I am afraid to say…
I think I’m still in love with my boyfriend from Year 8 and I’m afraid of having those moments when I look back in the past and feel like this is true. Every other day, he’s this guy who was a jerk and kissed sloppily (although apparently I was pretty good), and he’ll always be “that guy”. The one who pressed a fist against the mouth, puffing out his cheeks, just when I thought I was changing my mind about him. The one who said “I love you” while my back was turned and then just smiled at me and kind of laughed like it was a joke when I looked at him. (This was when I taught him the “fist to mouth, puff out cheeks” thing).
The one who was the class clown, making people around him laugh, and he was the star of the show and I was the lead actress.
The one who I couldn’t trust, who I should’ve ignored completely in the first place.The joke’s on me. Thinking about him six years later and even worse, thinking about intermediate. That’s not only the worst, it’s low. Where are my standards?
Maybe I’m desperate for love, which I see everywhere around me, yet I’m single and unemployed. Yes, maybe what I’m really afraid to say is that I think I’ll always be single, though my job life will improve, but I’ll never marry, never have kids and there’ll never be someone who would take interest in me, except for that ugly-haired, smirky grin, really annoying 13 year old boy.
There is something that tops those two fears. I love Disney movies and enjoy watching fairy tale movies, but if I am a hopeless romantic, if I believe in true love or love in first sight, shoot me now. Ack.
You’ll still go to jail for my murder because I’m young, bright and healthy, but at least it would stop me from having my head in the clouds. In that case, I’ll exempt you from jail and just haunt you for the rest of your life.
Hear me out all you ladies, the only kind of prince charming, is the Prince Charming in Shrek. And the only real kind of Prince charming, is Shrek in the movie Shrek.
I hope I’m not writing like those love sick teenagers who write love letters instead of real stories. If my writing this makes you feel sick, basically, this song “No” by Megan Trainor is how I’m feeling. (cover by Pentatonix)

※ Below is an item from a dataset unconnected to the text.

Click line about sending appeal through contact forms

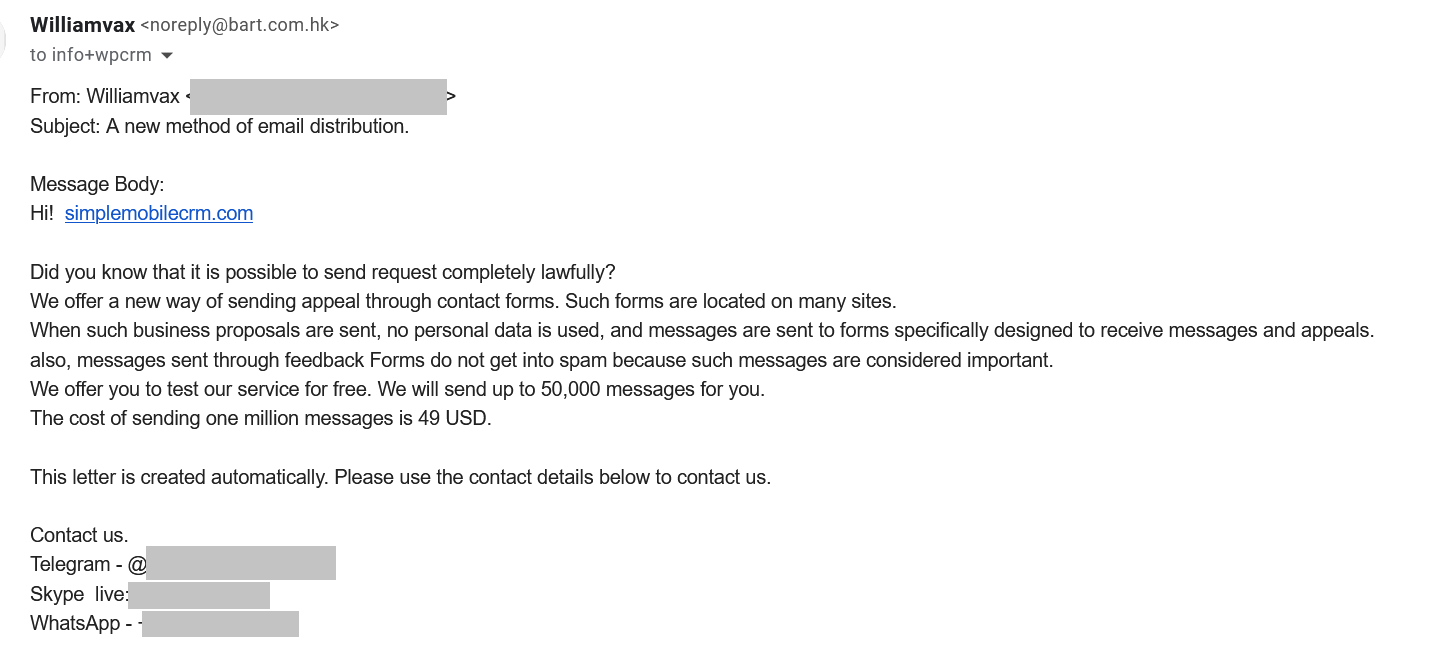coord(463,301)
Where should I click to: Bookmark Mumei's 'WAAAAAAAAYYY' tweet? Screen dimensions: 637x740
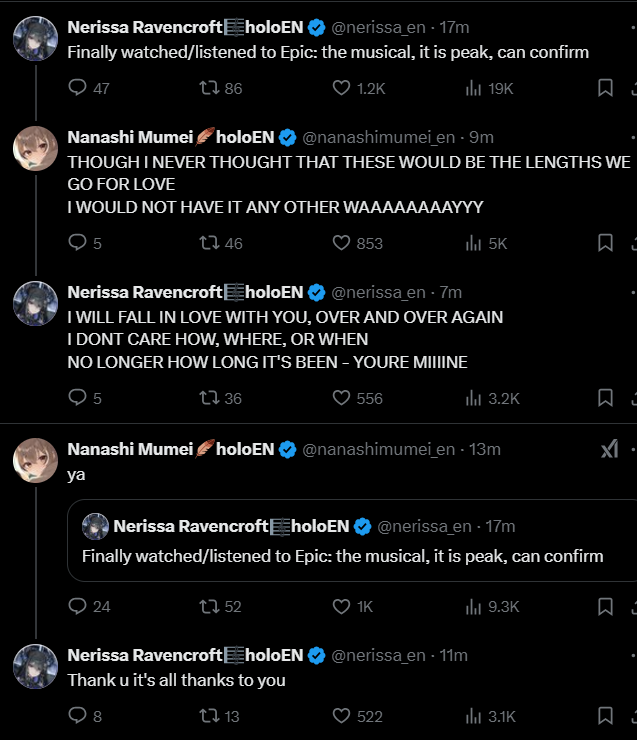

Other related posts of the same prompt:
If you have written a post for this prompt ad want me to do a pingback, please say so in the coommebts below and I’ll do that for you.
Also, if you haven’t already done the prompt, I suggest y’all do it now, whether you’re doing nanowrimo or napowrimo. Yup, that’s a thing.
credits for the prompt goes out to napowrimo
Now for the actual prompt: Have you ever had an ex who you coudn’t get rid of in your mind and memories? What did you do, and were you able to get rid of him/her in the end? Let me know in the comments below.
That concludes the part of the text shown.